Il cammino della conversione era indicato: anche se eravamo anziani eravamo invitati a rinascere. D’ora innanzi il fondamento della vita religiosa non era più il Tempio, né Gerusalemme, né i sacrifici; era il cuore, cioè quello che vi è di più personale in noi. Quando tutto è perso, resta il cuore. E di là la vita può ripartire.

La responsabilità personale di ciascuno contava per la rinascita o per la decadenza. Niente era deciso una volta per sempre: “Se il malvagio rinuncia a tutti i peccati, deve vivere, non morrà”. Il rinnovo interiore del cuore e dello Spirito non dipendeva dalla nazione; esso si basava ormai su ciò che vi era di più intimo in ciascuno. Questo ritorno era un passo difficile. Cominciava con la distruzione della falsa idea che ciascuno si era fatta di sé stesso. Sembrava una discesa agli inferi. Bisognava riconoscere la sua nudità originale non per umiliarsi ma per guarirsi.

Nei giorni di feste le statue di Babilonia erano portate in trionfo per la città. Il giorno più solenne era quello del Nuovo Anno. Tutto doveva entrare nell’ordine cosmico voluto dal dio Marduk. Danzatori e danzatrici eseguivano balletti su due file tra canti e ovazioni. Si recitava il Poema della Creazione e tutta la gente acclamava Marduk. Questo idolo era più forte che il nostro Dio? mi chiedevo. Molti dubbi nascevano nel mio cuore. Se almeno potessimo celebrare il nostro culto, offrire sacrifici al nostro Dio. Ma non avevamo più né altare né sacrificio.

Ritornare al Dio vivente significava riscoprire il Dio misterioso. Nonostante le rovine del nostro Tempio, Dio regnava. Ma, di questo dominio, nessuna traccia esteriore era visibile.

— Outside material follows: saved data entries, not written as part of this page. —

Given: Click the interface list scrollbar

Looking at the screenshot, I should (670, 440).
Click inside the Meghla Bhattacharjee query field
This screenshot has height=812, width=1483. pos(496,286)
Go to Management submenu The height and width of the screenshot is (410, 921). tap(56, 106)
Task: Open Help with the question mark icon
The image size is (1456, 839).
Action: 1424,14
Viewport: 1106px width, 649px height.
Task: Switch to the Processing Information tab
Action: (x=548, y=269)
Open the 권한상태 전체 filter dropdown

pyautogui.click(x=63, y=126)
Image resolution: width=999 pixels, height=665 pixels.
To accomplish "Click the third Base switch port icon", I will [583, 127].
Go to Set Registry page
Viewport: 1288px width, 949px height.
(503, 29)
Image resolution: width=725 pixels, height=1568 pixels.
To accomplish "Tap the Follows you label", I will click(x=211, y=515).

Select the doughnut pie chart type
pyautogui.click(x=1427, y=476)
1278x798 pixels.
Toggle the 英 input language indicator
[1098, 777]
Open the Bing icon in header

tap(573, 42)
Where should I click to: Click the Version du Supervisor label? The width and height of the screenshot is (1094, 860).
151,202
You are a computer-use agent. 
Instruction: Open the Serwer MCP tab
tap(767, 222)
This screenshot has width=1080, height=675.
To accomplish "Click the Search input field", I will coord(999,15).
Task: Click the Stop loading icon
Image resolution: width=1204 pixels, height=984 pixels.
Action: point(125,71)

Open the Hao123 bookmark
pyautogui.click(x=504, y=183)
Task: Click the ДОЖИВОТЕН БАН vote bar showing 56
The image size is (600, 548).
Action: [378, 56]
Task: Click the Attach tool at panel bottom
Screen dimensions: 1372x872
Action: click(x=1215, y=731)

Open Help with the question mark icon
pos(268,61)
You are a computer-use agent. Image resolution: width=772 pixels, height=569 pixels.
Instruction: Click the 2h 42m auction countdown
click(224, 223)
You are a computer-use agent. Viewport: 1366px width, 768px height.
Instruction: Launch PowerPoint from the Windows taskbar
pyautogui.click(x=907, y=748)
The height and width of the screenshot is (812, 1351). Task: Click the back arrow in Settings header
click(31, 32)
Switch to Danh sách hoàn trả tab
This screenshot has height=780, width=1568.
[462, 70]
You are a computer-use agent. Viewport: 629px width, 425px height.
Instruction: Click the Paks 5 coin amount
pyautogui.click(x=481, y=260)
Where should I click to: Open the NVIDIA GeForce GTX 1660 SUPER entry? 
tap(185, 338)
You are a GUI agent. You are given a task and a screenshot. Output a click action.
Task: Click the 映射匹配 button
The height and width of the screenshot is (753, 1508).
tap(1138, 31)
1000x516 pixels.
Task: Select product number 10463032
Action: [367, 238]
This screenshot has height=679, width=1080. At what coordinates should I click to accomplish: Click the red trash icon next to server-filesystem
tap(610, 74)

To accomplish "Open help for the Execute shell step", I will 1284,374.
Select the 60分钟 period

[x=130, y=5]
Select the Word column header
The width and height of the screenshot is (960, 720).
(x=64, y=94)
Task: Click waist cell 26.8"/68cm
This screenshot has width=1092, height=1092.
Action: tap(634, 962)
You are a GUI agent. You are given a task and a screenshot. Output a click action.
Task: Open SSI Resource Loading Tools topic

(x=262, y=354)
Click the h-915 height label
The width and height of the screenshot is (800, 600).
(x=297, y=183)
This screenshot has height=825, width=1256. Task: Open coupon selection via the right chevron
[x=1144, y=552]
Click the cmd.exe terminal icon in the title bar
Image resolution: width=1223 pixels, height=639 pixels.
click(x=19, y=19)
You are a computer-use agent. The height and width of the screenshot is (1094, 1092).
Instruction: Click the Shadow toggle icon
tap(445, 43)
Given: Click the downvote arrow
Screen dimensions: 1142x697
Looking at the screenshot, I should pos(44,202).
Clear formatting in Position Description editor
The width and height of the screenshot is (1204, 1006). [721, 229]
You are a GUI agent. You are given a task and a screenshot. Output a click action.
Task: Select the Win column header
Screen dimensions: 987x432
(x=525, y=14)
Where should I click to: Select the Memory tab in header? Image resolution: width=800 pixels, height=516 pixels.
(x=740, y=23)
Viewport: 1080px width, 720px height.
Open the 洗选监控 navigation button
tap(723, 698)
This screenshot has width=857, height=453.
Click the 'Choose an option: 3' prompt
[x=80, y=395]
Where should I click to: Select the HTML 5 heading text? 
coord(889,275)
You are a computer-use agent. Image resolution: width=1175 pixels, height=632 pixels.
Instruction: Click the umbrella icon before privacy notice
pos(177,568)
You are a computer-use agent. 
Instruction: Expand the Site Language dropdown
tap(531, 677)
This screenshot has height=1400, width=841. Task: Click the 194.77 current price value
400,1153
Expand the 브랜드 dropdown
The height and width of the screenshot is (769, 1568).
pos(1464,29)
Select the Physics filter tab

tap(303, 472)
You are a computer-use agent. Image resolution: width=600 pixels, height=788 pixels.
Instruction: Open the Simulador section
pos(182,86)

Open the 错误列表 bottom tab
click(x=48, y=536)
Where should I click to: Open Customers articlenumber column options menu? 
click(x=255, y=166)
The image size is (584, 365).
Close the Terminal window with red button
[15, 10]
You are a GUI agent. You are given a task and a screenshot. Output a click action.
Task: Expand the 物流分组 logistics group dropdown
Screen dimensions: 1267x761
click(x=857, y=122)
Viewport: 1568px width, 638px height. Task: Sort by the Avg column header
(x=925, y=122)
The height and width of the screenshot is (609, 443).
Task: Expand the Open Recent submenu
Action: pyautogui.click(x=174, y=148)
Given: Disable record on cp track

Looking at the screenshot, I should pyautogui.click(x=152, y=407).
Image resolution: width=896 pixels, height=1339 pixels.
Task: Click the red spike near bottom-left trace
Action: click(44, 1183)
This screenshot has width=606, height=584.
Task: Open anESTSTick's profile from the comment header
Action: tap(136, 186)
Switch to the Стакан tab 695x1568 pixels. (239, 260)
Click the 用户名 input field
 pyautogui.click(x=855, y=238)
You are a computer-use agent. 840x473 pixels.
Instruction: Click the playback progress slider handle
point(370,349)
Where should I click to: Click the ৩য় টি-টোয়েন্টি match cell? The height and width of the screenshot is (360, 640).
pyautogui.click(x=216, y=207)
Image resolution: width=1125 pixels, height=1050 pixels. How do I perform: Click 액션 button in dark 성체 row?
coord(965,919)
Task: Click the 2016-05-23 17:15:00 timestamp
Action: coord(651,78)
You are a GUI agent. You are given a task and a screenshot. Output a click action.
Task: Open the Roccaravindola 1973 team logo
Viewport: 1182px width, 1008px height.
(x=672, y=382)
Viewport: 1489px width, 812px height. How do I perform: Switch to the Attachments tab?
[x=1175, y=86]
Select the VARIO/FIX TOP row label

In questa confusione la mia supplica saliva ogni tanto verso il cielo: «Il mio sacrificio, è uno spirito spezzato; del cuore spezzato tu non hai disprezzo». In questo grido filtrava una luce. Era molto più di una semplice certezza. Era un incontro luminoso. Il Dio che era al disopra di tutto, che non era legato né al Tempio di Gerusalemme, né alla terra, ecco che si rivelava vicino al “cuore spezzato”. Questa verità zampillava dal dolore dell’esilio: Dio sta vicino al cuore spezzato. Era l’esperienza tragica che avevamo fatto dopo aver accettato di entrare nel silenzio di Dio. Farsi un “cuore nuovo”, era un invito a ritrovare lo slancio della vita. Senza il ritorno alla dimensione d’interiorità, nessun dialogo con Dio era possibile. Quello che era accaduto non era stato una maledizione, ma una opportunità per ritrovare la verità della relazione con Dio attraverso una lunga via crucis. Dio era capace di fare rivivere i morti.